Ein Lehrstück für fehlerhafte Rechnungsstellung
Diese Rechnung ist derart fehlerhaft, dass sich ein Mahnbescheid nahezu unbegrenzt angreifen lässt – und damit die Zahlung bis zum Sankt-Nimmerleins-Tag verzögert werden kann. Wer sich auf eine systematische Einwandstrategie einlässt, kann mit jedem neuen Widerspruch den Prozess in die Länge ziehen. Hierbei genügt es, stets nur einen einzelnen Mangel zu monieren und auf die Korrektur zu bestehen.

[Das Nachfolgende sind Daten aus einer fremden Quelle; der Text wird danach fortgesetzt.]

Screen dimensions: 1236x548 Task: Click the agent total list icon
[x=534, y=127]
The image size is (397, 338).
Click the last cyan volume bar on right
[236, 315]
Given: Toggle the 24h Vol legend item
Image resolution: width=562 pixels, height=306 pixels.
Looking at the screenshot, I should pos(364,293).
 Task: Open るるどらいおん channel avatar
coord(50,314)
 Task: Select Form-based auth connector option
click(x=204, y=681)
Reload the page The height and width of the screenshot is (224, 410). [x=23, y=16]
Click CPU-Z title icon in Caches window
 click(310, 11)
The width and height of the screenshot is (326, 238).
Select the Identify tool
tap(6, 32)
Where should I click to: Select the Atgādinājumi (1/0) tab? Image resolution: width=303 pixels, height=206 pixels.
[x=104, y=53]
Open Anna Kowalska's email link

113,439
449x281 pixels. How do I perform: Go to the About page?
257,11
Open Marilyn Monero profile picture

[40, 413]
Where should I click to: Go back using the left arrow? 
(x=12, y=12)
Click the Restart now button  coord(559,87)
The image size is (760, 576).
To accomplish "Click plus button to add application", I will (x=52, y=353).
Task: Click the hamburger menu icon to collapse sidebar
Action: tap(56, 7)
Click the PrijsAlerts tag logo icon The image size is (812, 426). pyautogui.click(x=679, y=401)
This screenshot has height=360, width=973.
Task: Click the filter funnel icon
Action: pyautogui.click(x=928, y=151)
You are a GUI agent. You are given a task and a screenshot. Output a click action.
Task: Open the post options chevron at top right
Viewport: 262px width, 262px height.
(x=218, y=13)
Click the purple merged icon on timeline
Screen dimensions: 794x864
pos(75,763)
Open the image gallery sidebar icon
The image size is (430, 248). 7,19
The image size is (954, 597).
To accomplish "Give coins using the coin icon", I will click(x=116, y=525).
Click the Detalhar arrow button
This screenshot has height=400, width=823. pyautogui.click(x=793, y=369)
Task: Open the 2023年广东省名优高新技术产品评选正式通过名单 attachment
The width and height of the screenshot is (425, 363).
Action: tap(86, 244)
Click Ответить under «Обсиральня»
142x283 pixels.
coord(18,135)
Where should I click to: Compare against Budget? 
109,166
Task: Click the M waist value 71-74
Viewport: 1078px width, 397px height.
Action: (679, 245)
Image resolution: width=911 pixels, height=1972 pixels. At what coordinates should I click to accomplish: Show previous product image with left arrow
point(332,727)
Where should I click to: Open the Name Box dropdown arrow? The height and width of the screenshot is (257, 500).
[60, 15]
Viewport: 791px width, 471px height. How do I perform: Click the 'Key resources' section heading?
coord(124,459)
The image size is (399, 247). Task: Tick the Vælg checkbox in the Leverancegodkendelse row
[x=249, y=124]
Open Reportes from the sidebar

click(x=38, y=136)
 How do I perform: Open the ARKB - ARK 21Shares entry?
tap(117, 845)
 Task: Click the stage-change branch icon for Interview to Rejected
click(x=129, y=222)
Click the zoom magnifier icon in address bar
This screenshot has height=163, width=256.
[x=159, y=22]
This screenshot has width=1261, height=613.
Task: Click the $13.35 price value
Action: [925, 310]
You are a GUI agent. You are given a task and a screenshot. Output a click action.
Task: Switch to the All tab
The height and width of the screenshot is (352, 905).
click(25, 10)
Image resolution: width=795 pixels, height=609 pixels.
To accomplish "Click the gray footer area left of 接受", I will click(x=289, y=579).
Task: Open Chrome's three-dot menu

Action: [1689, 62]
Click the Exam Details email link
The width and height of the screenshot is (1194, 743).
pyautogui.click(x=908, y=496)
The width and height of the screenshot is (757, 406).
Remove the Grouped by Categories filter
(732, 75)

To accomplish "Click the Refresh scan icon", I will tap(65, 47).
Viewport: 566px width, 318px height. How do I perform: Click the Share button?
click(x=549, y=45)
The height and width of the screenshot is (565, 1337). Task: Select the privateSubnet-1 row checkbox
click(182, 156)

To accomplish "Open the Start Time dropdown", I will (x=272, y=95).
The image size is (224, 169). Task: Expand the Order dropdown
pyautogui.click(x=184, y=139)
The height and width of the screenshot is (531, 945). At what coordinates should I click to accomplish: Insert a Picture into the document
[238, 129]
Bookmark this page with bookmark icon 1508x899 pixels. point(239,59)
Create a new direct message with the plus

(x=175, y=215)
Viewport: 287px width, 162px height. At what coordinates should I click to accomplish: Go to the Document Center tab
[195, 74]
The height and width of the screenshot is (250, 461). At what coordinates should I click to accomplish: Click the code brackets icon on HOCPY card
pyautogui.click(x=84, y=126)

Zunächst kann man das falsche Leistungsdatum beanstanden, anschließend die fehlende oder unzureichende Unterschrift, dann die fehlerhafte Firmierung und schließlich die unberechtigt angesetzte Pauschale. Jeder einzelne Widerspruch verlangt eine Antwort, eine mögliche Korrektur – und schafft so immer neue Angriffspunkte. Das Ergebnis? Ein endloser Kreislauf von Korrekturen, die den Zahlungseingang effektiv blockieren können.
Besonders peinlich für die Kanzlei: Wer eine derart mangelhafte Rechnung erstellt, zeigt nicht nur ein mangelndes Verständnis für grundlegende Buchhaltungsregeln, sondern erschwert sich selbst die Durchsetzung seiner eigenen Forderungen. Wenn sie schon nicht im eigenen Interesse auf eine korrekte Rechnungsstellung achten, stellt sich zwangsläufig die Frage: Wie sorgfältig arbeiten sie dann wohl für ihre Mandanten?
Warum eine sorgfältige Rechnungsstellung auch im Interesse des Ausstellers liegt
Korrekte Rechnungen sind mehr als ein bürokratischer Akt: Sie zeigen Professionalität und helfen, Zahlungsverzögerungen zu vermeiden. Wer auf korrekte Pflichtangaben, formale Sorgfalt und transparente Kostenaufstellungen achtet, sorgt nicht nur für einen reibungslosen Zahlungsfluss, sondern auch für ein vertrauensvolles Mandatsverhältnis.